→ WHAT THE TASK ASKS
Find every line in the rows below that contains the word "height" and copy each one out. Case counts.

→ INFORMATION SHOWN

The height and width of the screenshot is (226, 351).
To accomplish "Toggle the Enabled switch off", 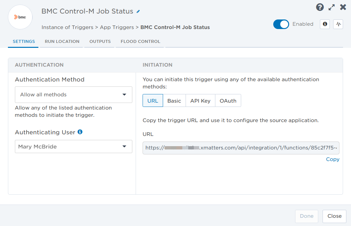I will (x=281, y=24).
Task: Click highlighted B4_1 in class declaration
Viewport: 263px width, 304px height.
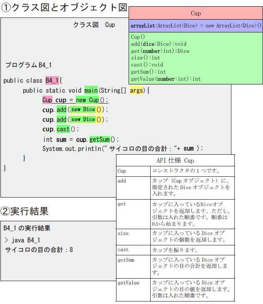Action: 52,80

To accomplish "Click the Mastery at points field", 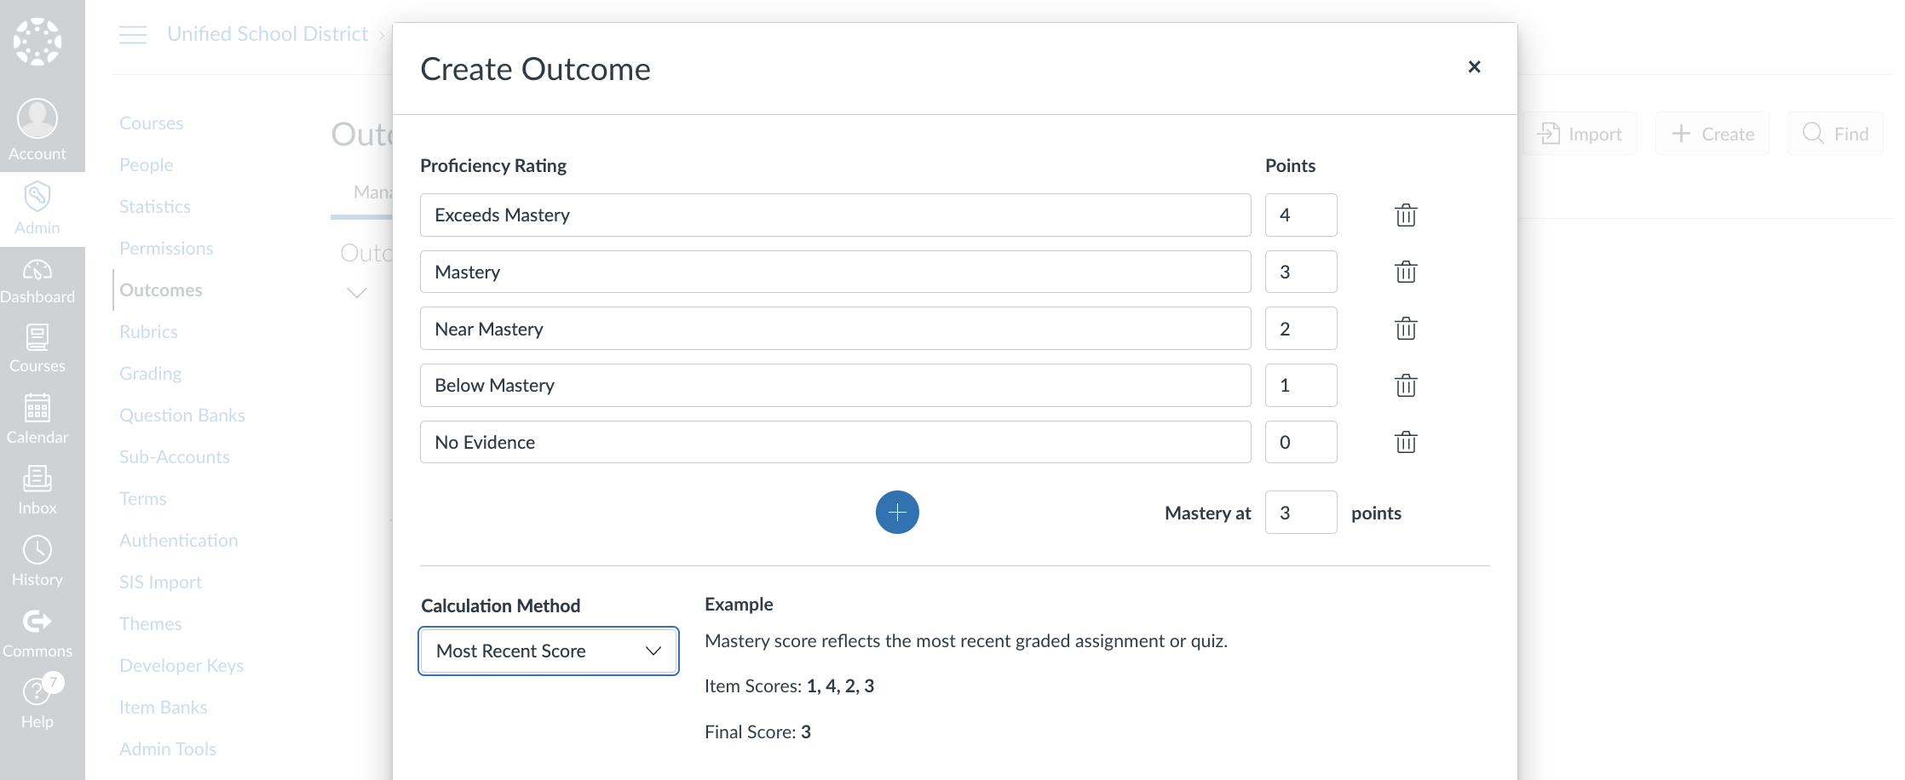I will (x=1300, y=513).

→ THE ANSWER
The height and width of the screenshot is (226, 351).
Viewport: 263px width, 304px height.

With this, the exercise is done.